Zero Trust – Once again

By Juan Carlos Gómez –Digital Security Director & Group CISO, Alejandro Becerra – Information Security Director and Nikolaos Tsouroulas – Head of Security Architecture, Telefonica Group Digital Security

In the last few months, many factors have been impacting the cybersecurity landscape, including the ongoing COVID-19 pandemic, increasing geopolitical tension, supply chain challenges and new technologies such as the cloud, AI, and 5G, to name a few. Basic cybersecurity practices such as secure configuration and vulnerability management have, unfortunately, proved insufficient to effectively mitigate cyber threats in this changing environment. To protect themselves from evolving cyber risks, organizations will need new and more coordinated approaches. Most importantly, they will need to revisit old concepts such as Zero Trust and  embracing some newer ones such as Secure Access Service Edge (SASE).

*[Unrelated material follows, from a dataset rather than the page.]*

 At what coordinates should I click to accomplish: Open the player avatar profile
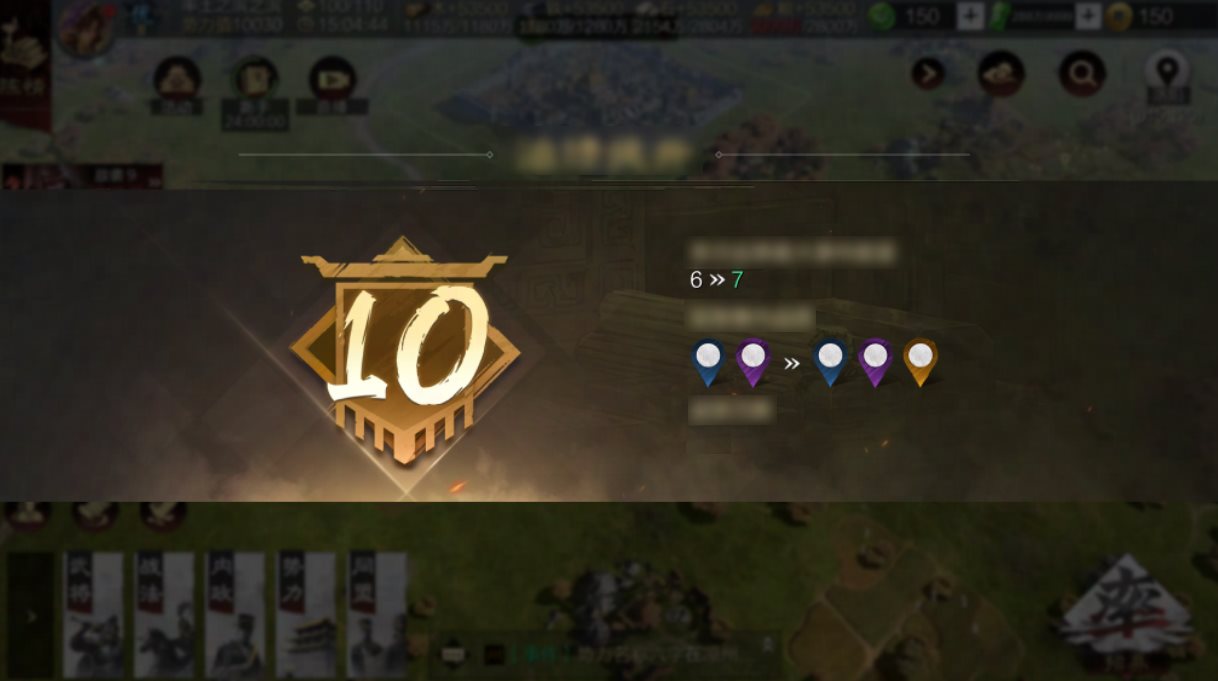(x=84, y=28)
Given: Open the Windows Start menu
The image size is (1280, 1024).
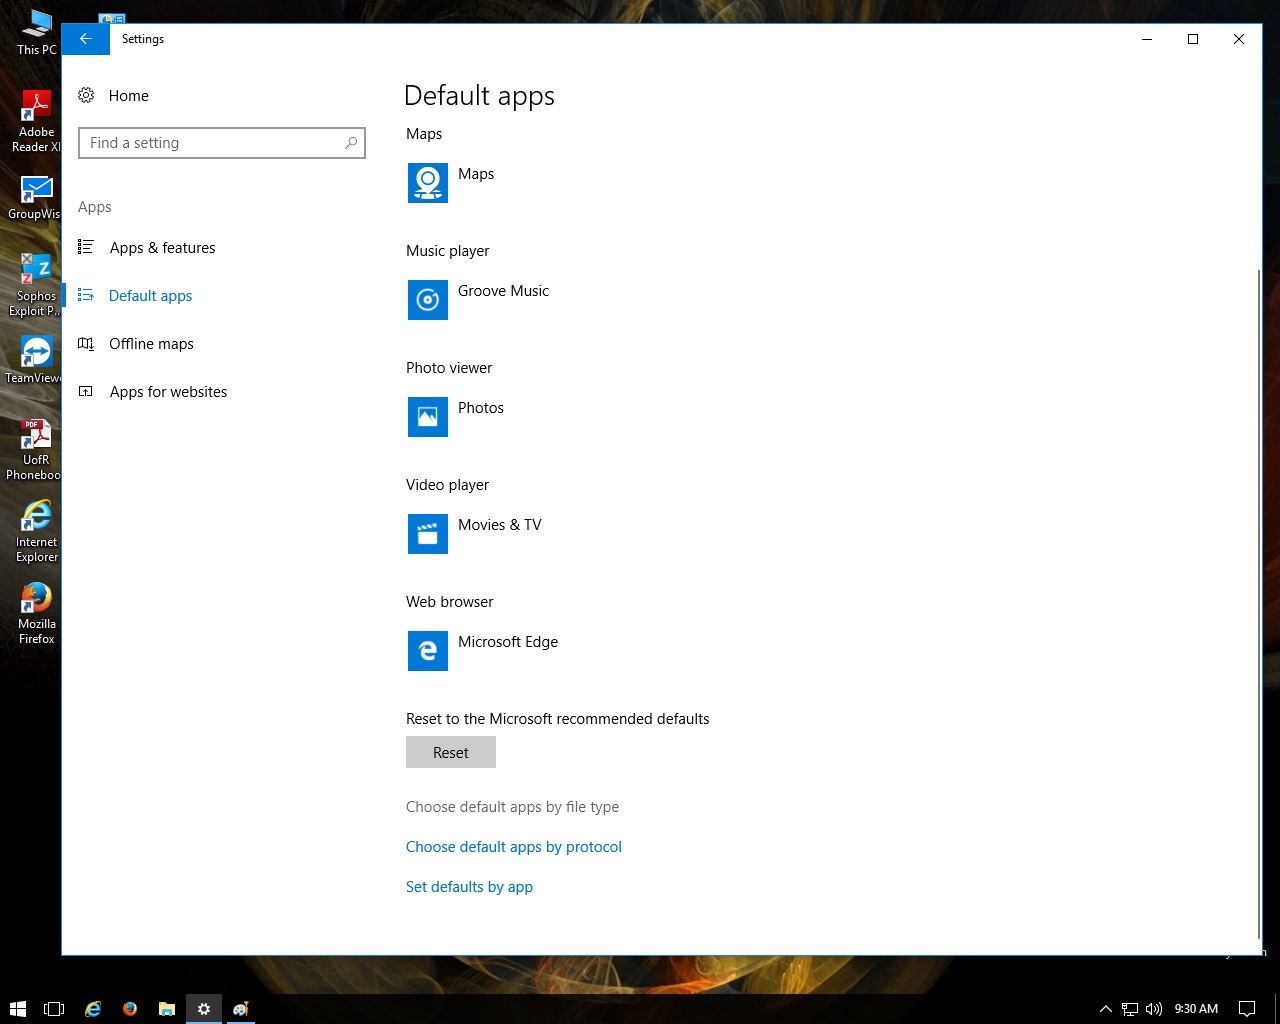Looking at the screenshot, I should 17,1009.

Protecting from cybersecurity risks has become increasingly challenging for organizations from all sectors:

  1. Extensive teleworking and the evolution to the cloud have resulted in greater digital dependence with the definitive rupture of the digital perimeter;
  2. There has been an increase in potential attackers who can carry out malicious operations from anywhere in the world;
  3. State-sponsored groups have become increasingly prevalent; and
  4. There has been a popularization of technologies and tools for cybercrime and certain criminals have acquired almost unlimited resources to carry out cyber intrusions for profit.

On the one hand, basic cybersecurity processes are still relevant to cover the threat cycle to anticipate, protect, detect, defend and recover. On the other, these basic processes are not effective enough as organizations are not prioritizing action against immediate risks. The dilution of responsibilities in large organizations, the complexity of supply chains, digital transformation accentuated by the massive incorporation of cloud services, lack of well-trained profiles (not only in security) with awareness of cyber-risks and the growing pressure to reduce costs and deadlines undoubtedly play a role as well.

It is in this context that old concepts such as Zero Trust become extremely important.

These concepts are based on the hypothesis that nothing is reliable a priori, demonstrating the risk model’s evolution. It used to be difficult to breach a digital perimeter, but today there is almost no perimeter, or it has moved to the last extreme – reaching the data and varying in time and location. More recent is SASE, which lands down into solutions/implementation patterns/technology a part of those Zero Trust concepts plus some other.

The concept of Zero Trust originated in the initial work of the Jericho Forum in 2009 on de-perimeterization and was later integrated within the Open Group. As the name suggests, Zero Trust is based on methodical distrust: No user, device or application, inside or outside the network, should be considered safe a priori; each must be validated continuously as a prerequisite to using any corporate resource. It also presupposes that every organization’s technological systems may already be affected by an intrusion.

Zero Trust is developed according to the data axes: People, devices, computing loads, networks and meticulous and continuous monitoring. These axes take shape through concrete actions that involve deploying technological components but, above all, affect how the systems and their associated processes are developed. A simplified message consists of implementing continuous and contextual authorization mechanisms for each access of each person or device to each digital resource.

The concept of SASE is complementary to that of Zero Trust. Access to a resource from any device does not presuppose any prior trust and is contextualized according to all possible  decisions. SASE is reflected in the integration of this concept of Zero Trust with the intelligence of connectivity from the cloud (with SD-WAN, VPN-less, etc.).

Aspects that in the past decade were foundational concepts but not applied in practice today become practical realities with specific technologies. Given the profound transformation that this approach implies in technological production processes, adoption lines are proposed according to maturity levels to attack the problem in stages depending on each organization’s possibilities, starting point and priorities. One of the key roadblocks on this path is the implementation of Zero Trust in legacy systems.

The training and awareness of cyber risks, as well as the lack of professionals is a fundamental gap, given the last level of any technological process is constituted by people. It is critical that this training/awareness occurs on two levels: The end users and the specialists according to each function at the company. There is no better security defender than a responsible expert in an area. It is who is ‘certified’ in the processes of the business, company, department, etc., and may better match controls to actual risk. You can’t assure what you don’t know. Perhaps the next security unicorn is offering a “brain-hack SASE.”

In short, mechanisms such as Zero Trust and SASE are now finding their moment of opportunity and maturity to serve as key levers for a more consistent security.

We must remember that these digital transformations have a different penetration according to criteria such as sector, company size, the starting point, etc. That is why it is important that the concept of Zero Trust also reaches every employee, including non-security staff. Further, it is always necessary to continuously question cyber-risk in each of our online activities to guide decisions.